**Problem description:** In the microchannel problems text, what surface charge density is given for the interface between the aqueous solution and the glass?

Consider a 1D case where the cross-sectional area of a polycarbonate microchannel with μ_EO = 2.6×10^-8 m²∕Vs changes instantaneously between two regions which we will refer to as region 1 and region 2. Assume that the conductivity σ is uniform throughout. Assume that the magnitude of the electric field in region 1 is denoted using E₁ and the magnitude of the electric field in region 2 is denoted E₂, while the cross-sectional area in region 1 is given by A₁ = 200 μm² and the cross-sectional area in region 2 is given by A₂ = 400 μm², and the length of region 1 is given by L₁ = 1 cm and the length region 2 is given by L₂ = 1.5 cm. Assume a potential difference of ΔV = 300 V is applied across the channel.
1. using the techniques of Chapter 3, determine the resistance and potential drop in each region in terms of the input parameters. Determine E₁ and E₂.
2. determine the magnitudes of the electric fields E₁ and E₂ in the two regions, and calculate the velocity magnitude in each region.
3. Does this velocity solution satisfy conservation of mass? What is the relation between conservation of mass and conservation of current in this flow?
Consider flow of an aqueous solution (ε = 80ε₀, η = 1×10^-3 Pa s) through a L = 1 cm microchannel made of glass, as shown in Figure 6.10. Assume that the glass microchannel has uniform cross-section and is much longer than it is wide, and thus assume that the system is approximately one-dimensional. Assume that the glass is an insulator, and that the interface between the solution and the glass has a surface potential that is φ₀ = 70 mV lower than the potential of the bulk solution, as well as a surface charge density of q′′_wall = -0.05 C∕m². Assume that the voltage at the inlet is V₁ = 100 V and the voltage at the outlet is V₂ = 0 V.

**Recorded data:**
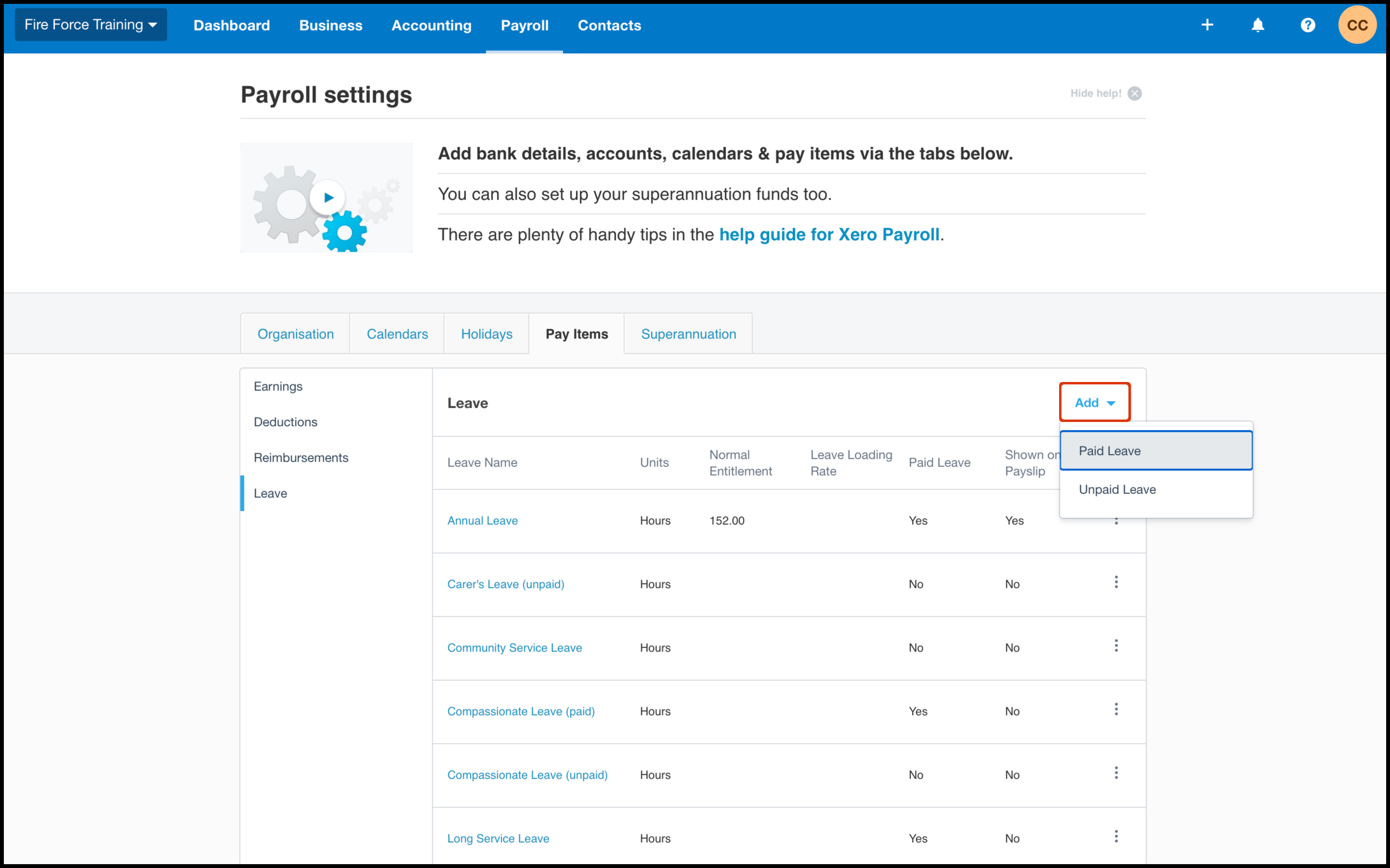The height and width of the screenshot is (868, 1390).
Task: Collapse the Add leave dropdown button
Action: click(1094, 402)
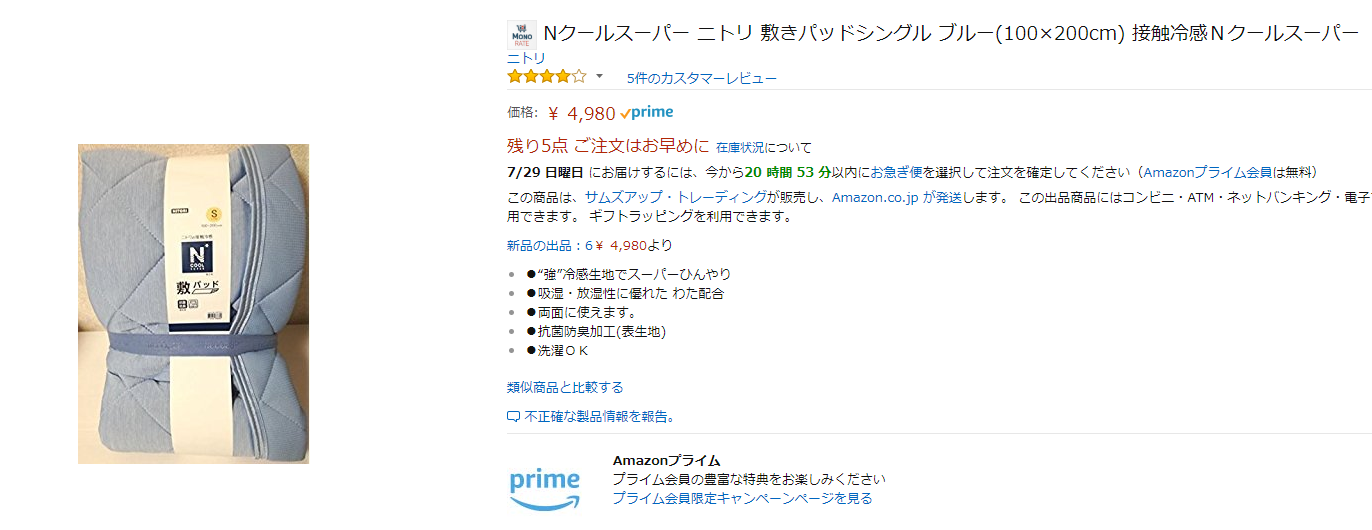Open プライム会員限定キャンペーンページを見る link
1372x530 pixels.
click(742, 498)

**Task response:** -0.05 C∕m²